Moradores do Parolin, em Curitiba, denunciaram que vêm sendo intimidados pela Polícia Militar desde segunda-feira (12), quando foi realizado um ato pedindo apuração da morte de três jovens na região, no último dia 8. Na manhã desta sexta (16), a PM esteve no local, segundo moradores, para recolher as cápsulas no local onde os jovens foram mortos. Os policiais teriam invadido residências e agredido um jovem.
As mortes de Rafael Bueno, 26 anos; Rafael, 19; e Luiz Fernando, de 16 anos, teriam ocorrido em confrontos, afirmou o tenente que comandou a ação. Uma pistola e uma espingarda teriam sido apreendidas. Moradores e familiares fizeram um ato na tarde de segunda-feira, pedindo investigação do caso.
Segundo o oficial, os três jovens mortos tinham deixado recentemente a prisão e tentavam retomar territórios de tráfico na região. Eles teriam reagido com tiros à abordagem policial. Dois foram baleados por uma equipe da Rone e um por policiais do 12º da Batalhão da PM.

Desde então, segundo moradores, a PM aumentou sua presença na região. Na manhã desta sexta, policiais voltado ao local para recolher cápsulas no local onde os três foram mortos no último dia 8. Os policiais teriam invadido residências, sem mandado judicial, e agredido um jovem.
"Só não mataram porque a população estava aqui, senão tinham matado igual na semana passada”, disse ao Plural uma moradora da região, que pediu para não ter sua identidade revelada. “Estamos cansados de viver oprimidos. A gente não sabe mais o que fazer, porque ao invés de eles fazerem a nossa segurança, eles é que estão oprimindo a população. A população está com medo da polícia”.
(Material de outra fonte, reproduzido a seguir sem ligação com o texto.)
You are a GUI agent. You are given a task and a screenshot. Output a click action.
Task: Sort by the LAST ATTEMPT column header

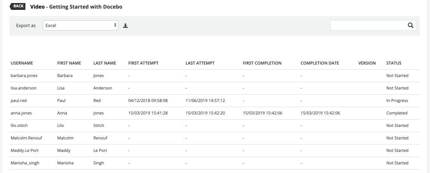click(x=200, y=63)
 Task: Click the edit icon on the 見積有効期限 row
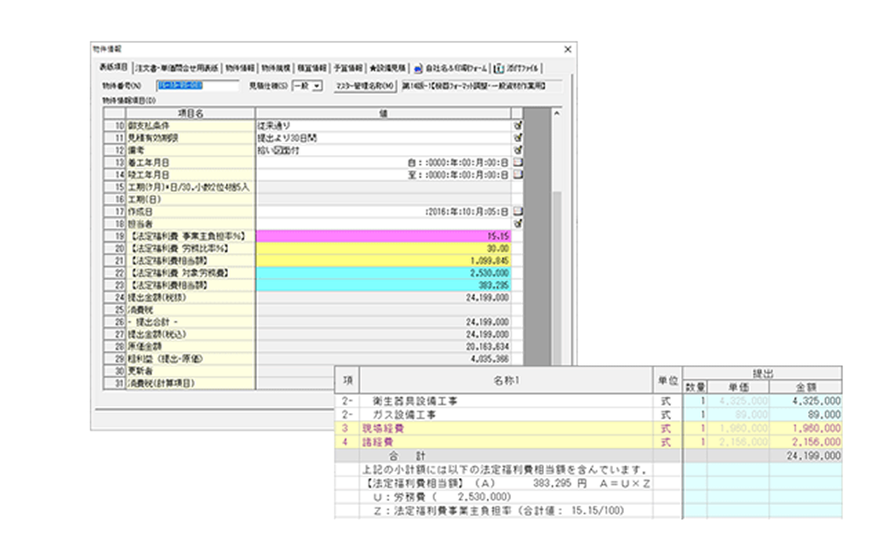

Segundo a moradora, a presença da PM aumentou desde a ocorrência do dia 8. “É todo dia e toda noite. Nossos filhos têm 15 ou 16 aos mas não aparentam, são altos. Imagine se uma hora estão vindo de noite do curso e acabam matando. Não tem só bandido aqui, tem pessoas honestas. A gente está vivendo um terror na mão deles”.
"A gente está vivendo oprimido por eles. Eles filmaram a ameaçaram, falando que a gente ia morrer também. Acho que eles querem tirar o deles da reta, depois do que fizeram eles sabem que está arriscado eles perderem o que eles mais amam, que é a farda. Eles sabem que mataram inocentes, senão não estariam aqui desse jeito."
Moradora do Parolin que pediu para não ser identificada

Guerra entre facções
Moradores relataram que mais equipes da PM chegaram ao local no início da tarde desta sexta-feira. Segundo eles, está em curso uma guerra entre duas facções criminosas. Integrantes de um dos grupos teriam fugido para a Vila Fanny, a cerca de 2,5 quilômetros do Parolin.
O Plural entrou em contato com a assessoria de comunicação da PM e fica à disposição para uma eventual manifestação.

Entre os estados mais violentos
Em janeiro, o Ministério Público do Paraná divulgou que as ações das forças de segurança no estado resultaram em 413 mortes no estado no ano passado, crescimento de 20% em relação a 2023. De 2019, primeiro ano do governo de Ratinho Júnior (PSD), até o final do ano passado, 2.371 mortes foram causadas por policiais militares, policiais civis e guardas municipais.
Das cinco maiores cidades do Paraná, quatro tiveram mais mortes em 2024: Cascavel (crescimento de 600% no número de ocorrências), Londrina (68,9%), Curitiba (48,5%) e Ponta Grossa (33%). Em Maringá, o número de casos caiu de 11 para 4 (redução de 63,6%).
Os números colocam o Paraná entre os estados com as maiores letalidades policiais do país. Segundo o Fórum Brasileiro de Segurança Pública, que faz a comparação dos indicadores de violência entre os estados, historicamente o Paraná ocupa o sexto lugar no ranking nacional de maior letalidade. A exceção foi o ano de 2022, quando surpreendentemente o Estado, com 479 mortes, ficou em quinto lugar, superando São Paulo (421). De 2020 a 2023, a média anual de mortes no Paraná foi de 402, mais que o triplo da média do Rio Grande do Sul (133). A média de Santa Catarina é bem inferior (70).